Rewrite the records below, swapping every "GUI agent" for "desktop assistant" and leaving everything else unchanged.

[Records for the task start]

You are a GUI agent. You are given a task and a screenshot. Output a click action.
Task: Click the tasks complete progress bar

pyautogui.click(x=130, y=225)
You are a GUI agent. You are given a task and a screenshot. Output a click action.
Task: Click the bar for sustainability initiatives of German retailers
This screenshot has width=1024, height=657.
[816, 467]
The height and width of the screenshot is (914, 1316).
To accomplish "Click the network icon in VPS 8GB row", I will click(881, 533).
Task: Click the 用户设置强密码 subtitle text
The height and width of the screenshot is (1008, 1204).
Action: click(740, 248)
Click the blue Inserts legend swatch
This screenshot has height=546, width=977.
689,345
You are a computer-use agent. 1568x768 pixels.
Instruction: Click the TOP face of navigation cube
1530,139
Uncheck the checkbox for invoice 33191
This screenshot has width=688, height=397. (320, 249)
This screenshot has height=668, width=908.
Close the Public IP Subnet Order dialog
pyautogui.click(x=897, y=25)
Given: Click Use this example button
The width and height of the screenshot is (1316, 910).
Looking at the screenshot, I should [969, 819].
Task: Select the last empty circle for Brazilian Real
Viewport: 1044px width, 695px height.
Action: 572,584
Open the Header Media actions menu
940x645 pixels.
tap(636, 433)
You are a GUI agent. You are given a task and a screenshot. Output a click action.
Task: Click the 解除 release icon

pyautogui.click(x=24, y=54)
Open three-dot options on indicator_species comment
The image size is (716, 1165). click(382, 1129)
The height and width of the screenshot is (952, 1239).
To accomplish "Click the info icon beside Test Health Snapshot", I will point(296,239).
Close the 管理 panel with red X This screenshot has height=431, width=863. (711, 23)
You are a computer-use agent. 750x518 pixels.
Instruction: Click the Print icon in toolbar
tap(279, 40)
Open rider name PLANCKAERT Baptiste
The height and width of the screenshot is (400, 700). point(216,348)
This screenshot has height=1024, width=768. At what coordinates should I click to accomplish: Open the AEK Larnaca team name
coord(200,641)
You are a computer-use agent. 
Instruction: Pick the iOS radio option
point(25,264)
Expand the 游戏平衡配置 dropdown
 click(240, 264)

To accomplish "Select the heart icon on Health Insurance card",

[Records for the task end]

■ **The completed task**
You are a desktop assistant. You are given a task and a screenshot. Output a click action.
Task: Click the tasks complete progress bar

pyautogui.click(x=130, y=225)
You are a desktop assistant. You are given a task and a screenshot. Output a click action.
Task: Click the bar for sustainability initiatives of German retailers
This screenshot has width=1024, height=657.
[816, 467]
The height and width of the screenshot is (914, 1316).
To accomplish "Click the network icon in VPS 8GB row", I will click(881, 533).
Task: Click the 用户设置强密码 subtitle text
The height and width of the screenshot is (1008, 1204).
Action: click(740, 248)
Click the blue Inserts legend swatch
This screenshot has height=546, width=977.
689,345
You are a computer-use agent. 1568x768 pixels.
Instruction: Click the TOP face of navigation cube
1530,139
Uncheck the checkbox for invoice 33191
This screenshot has width=688, height=397. (320, 249)
This screenshot has height=668, width=908.
Close the Public IP Subnet Order dialog
pyautogui.click(x=897, y=25)
Given: Click Use this example button
The width and height of the screenshot is (1316, 910).
Looking at the screenshot, I should [969, 819].
Task: Select the last empty circle for Brazilian Real
Viewport: 1044px width, 695px height.
Action: 572,584
Open the Header Media actions menu
940x645 pixels.
tap(636, 433)
You are a desktop assistant. You are given a task and a screenshot. Output a click action.
Task: Click the 解除 release icon

pyautogui.click(x=24, y=54)
Open three-dot options on indicator_species comment
The image size is (716, 1165). click(382, 1129)
The height and width of the screenshot is (952, 1239).
To accomplish "Click the info icon beside Test Health Snapshot", I will point(296,239).
Close the 管理 panel with red X This screenshot has height=431, width=863. (711, 23)
You are a computer-use agent. 750x518 pixels.
Instruction: Click the Print icon in toolbar
tap(279, 40)
Open rider name PLANCKAERT Baptiste
The height and width of the screenshot is (400, 700). point(216,348)
This screenshot has height=1024, width=768. At what coordinates should I click to accomplish: Open the AEK Larnaca team name
coord(200,641)
You are a computer-use agent. 
Instruction: Pick the iOS radio option
point(25,264)
Expand the 游戏平衡配置 dropdown
 click(240, 264)

To accomplish "Select the heart icon on Health Insurance card",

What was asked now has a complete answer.